When the proximal femur is absent due to a failed femoral stem in total hip arthroplasty, impacted bone grafts contained within circumferential meshes could be an alternative reconstructive method. The purpose of this study was to analyse the initial resistance to axial and rotational forces in a fresh frozen bovine model with complete loss of the proximal femur reconstructed with a circumferential metal mesh, impacted bone allografts and a long cemented stem. Four bovine femurs with a complete proximal bone defect were reconstructed with a circumferential mesh, impacted bone grafts and a cemented stem. The results were compared with four intact femurs using the same implant. Under axial load, subsidence was observed at an average of 617 kg in the experimental group, and a cortical fracture occured at 1335 kg in the control group. Under rotational load, experimental femurs failed at an average of 79 kg and the control femurs fractured at 260 kg. This model provided 50% of the resistance to axial load and 30% of the resistance to rotational load compared to an intact femur, which is enough to resist physiological load. This stability encourages the use of circumferential meshes, impacted bone allografts and cemented stems in revision hip surgery with massive bone loss.

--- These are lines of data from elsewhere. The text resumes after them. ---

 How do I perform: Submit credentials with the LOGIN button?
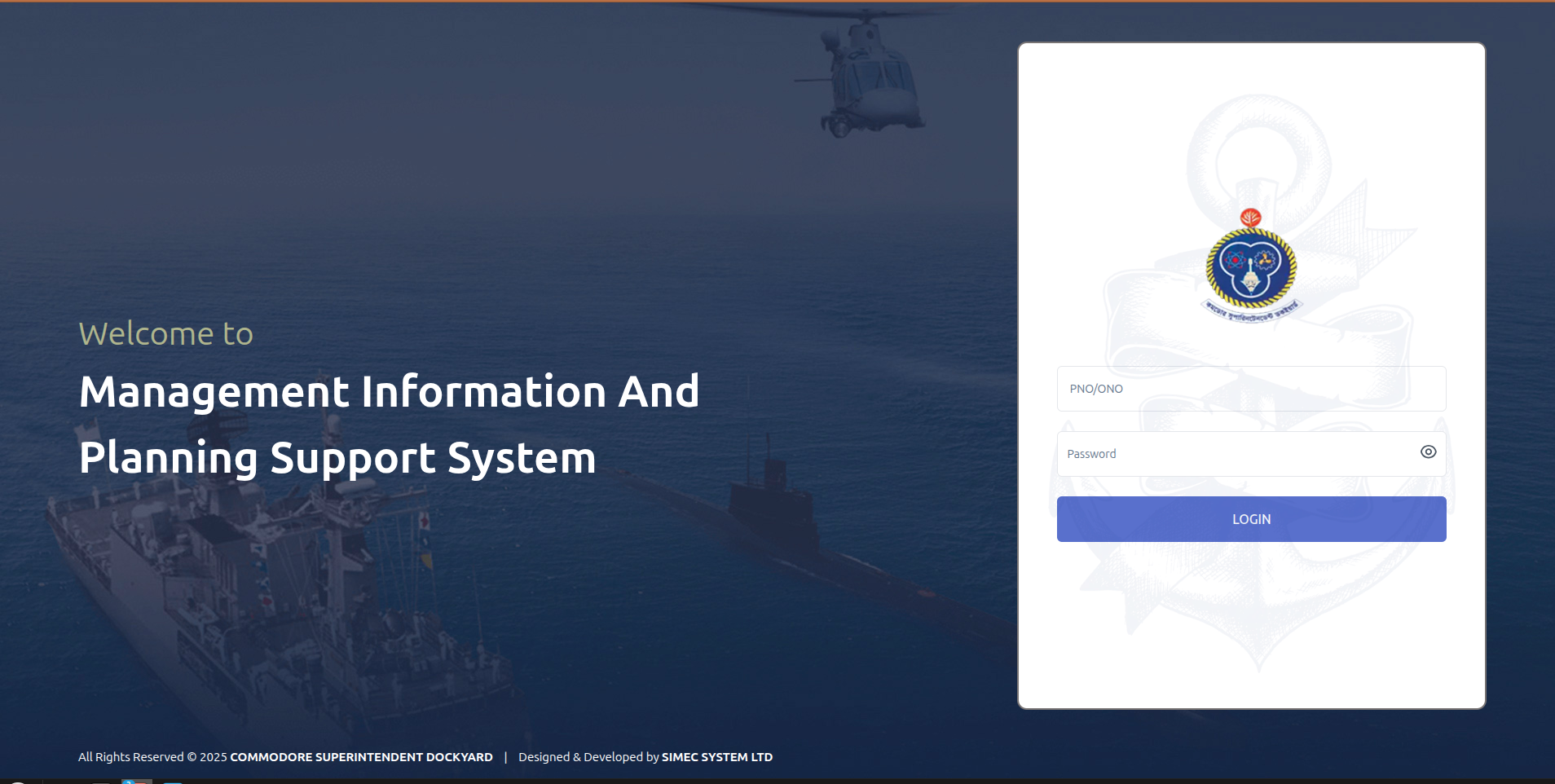click(1251, 519)
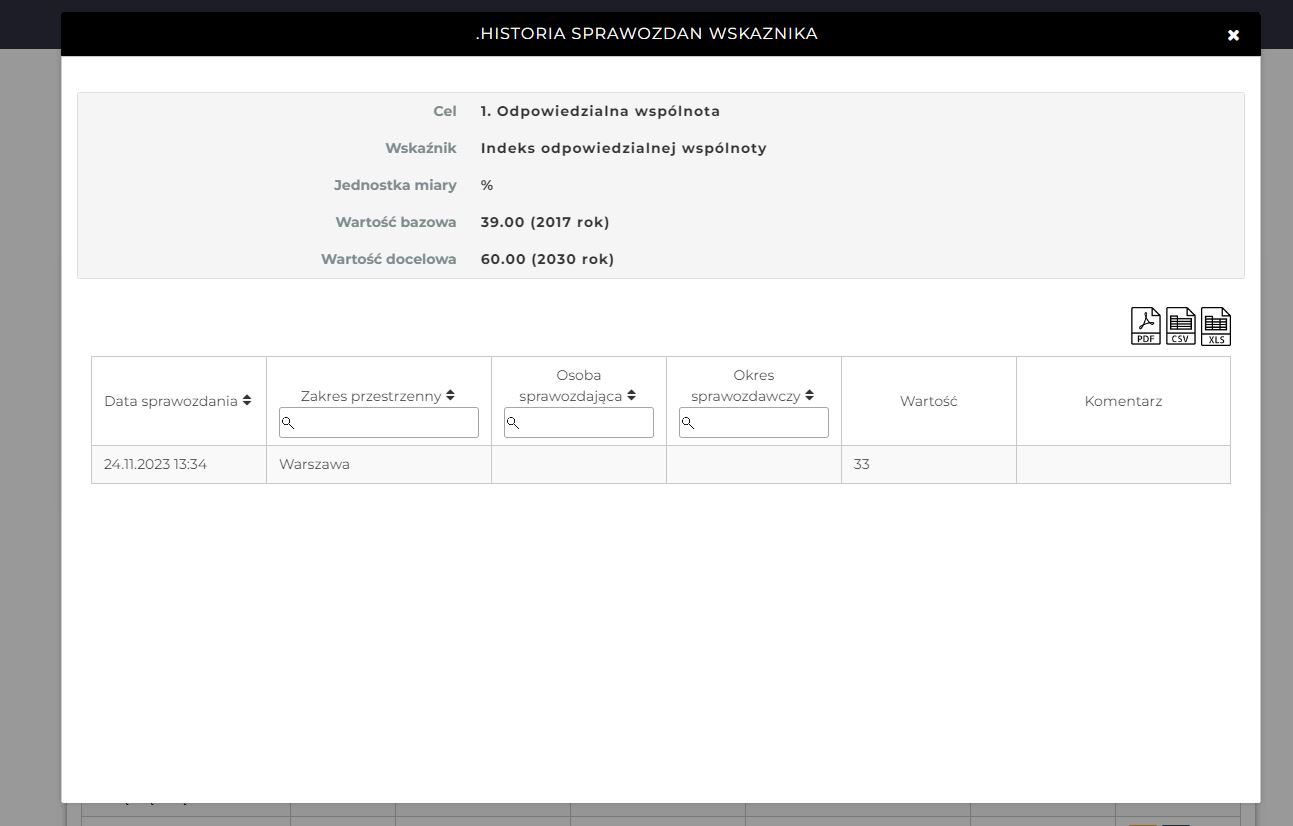Image resolution: width=1293 pixels, height=826 pixels.
Task: Click the Komentarz column header
Action: click(1123, 401)
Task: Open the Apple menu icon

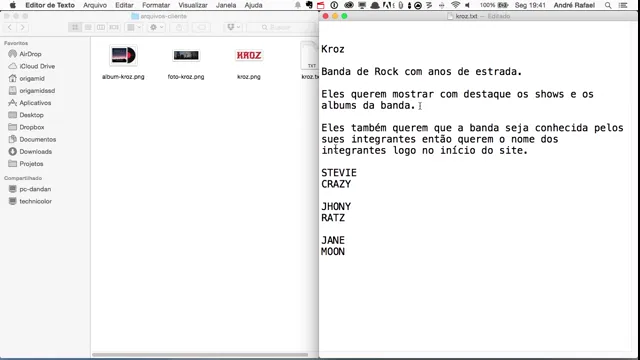Action: click(13, 5)
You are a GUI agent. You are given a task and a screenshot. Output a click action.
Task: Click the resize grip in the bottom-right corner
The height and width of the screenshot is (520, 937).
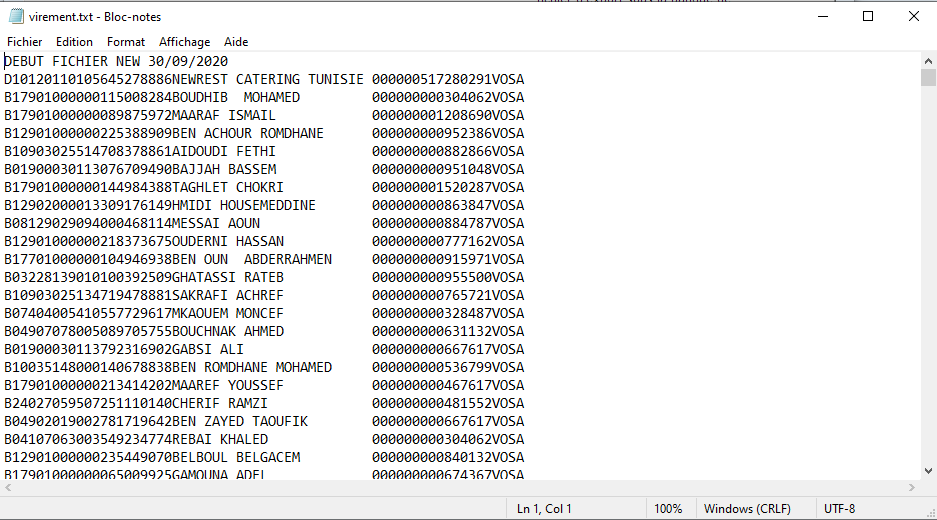coord(929,511)
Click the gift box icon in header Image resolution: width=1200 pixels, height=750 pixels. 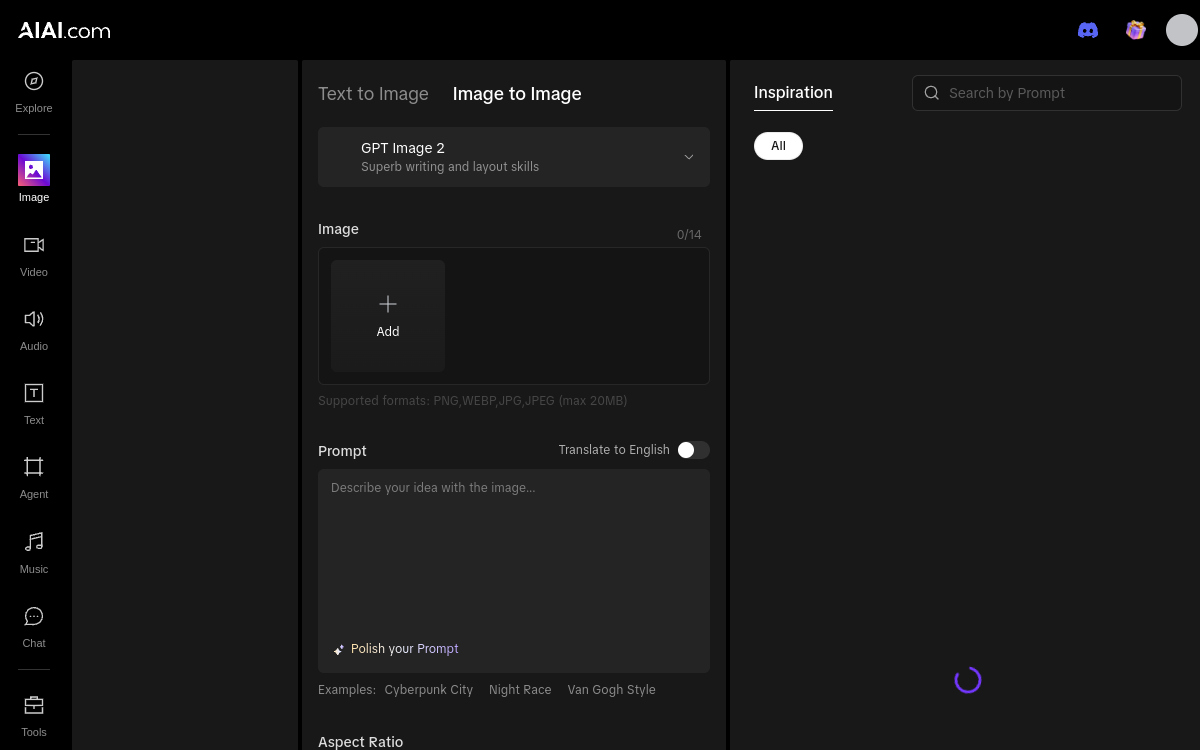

Stability of fused versus nonfused THA femoral impaction grafts

Impaction grafting for THA involves compacting morselized cancellous bone (MCB) into a cavitary defect to build up bone stock. Ideally, the MCB subsequently remodels into a new contiguous cancellous lattice. A recent laboratory model of MCB fusion allows simulating an impaction graft construct in this ideal eventual clinical state. The purpose of the present study was to determine the relative stability of femoral impaction graft constructs in which the MCB has fused versus that for MCB in the freshly impacted nonfused condition. Cemented femoral impaction graft constructs were created in composite femurs. For fused constructs, the MCB was mixed with an amine epoxy that causes the MCB to set up into a contiguous structure biomechanically comparable to intact cancellous bone in compression. The constructs were loaded with 500,000 physiologic gait cycles. Three-dimensional motion was measured between the femur and the stem. The fused femoral impaction grafts were much more stable than the nonfused grafts at the proximal stem location, but MCB fusion had only a modest effect on distal stem stability. These results indicate that most of the opportunity to reduce femoral stem micromotion and migration lies proximal, and that steps to enhance impaction graft remodeling and fusion are most effectively focused proximally.

Reconstruction of femoral defects in revision hip surgery: risk of fracture and stem migration after impaction bone grafting

The use of impaction bone grafting during revision arthroplasty of the hip in the presence of cortical defects has a high risk of post-operative fracture. Our laboratory study addressed the effect of extramedullary augmentation and length of femoral stem on the initial stability of the prosthesis and the risk of fracture. Cortical defects in plastic femora were repaired using either surgical mesh without extramedullary augmentation, mesh with a strut graft or mesh with a plate. After bone impaction, standard or long-stem Exeter prostheses were inserted, which were tested by cyclical loading while measuring defect strain and migration of the stem. Compared with standard stems without extramedullary augmentation, defect strains were 31% lower with longer stems, 43% lower with a plate and 50% lower with a strut graft. Combining extramedullary augmentation with a long stem showed little additional benefit (p = 0.67). The type of repair did not affect the initial stability. Our results support the use of impaction bone grafting and extramedullary augmentation of diaphyseal defects after mesh containment.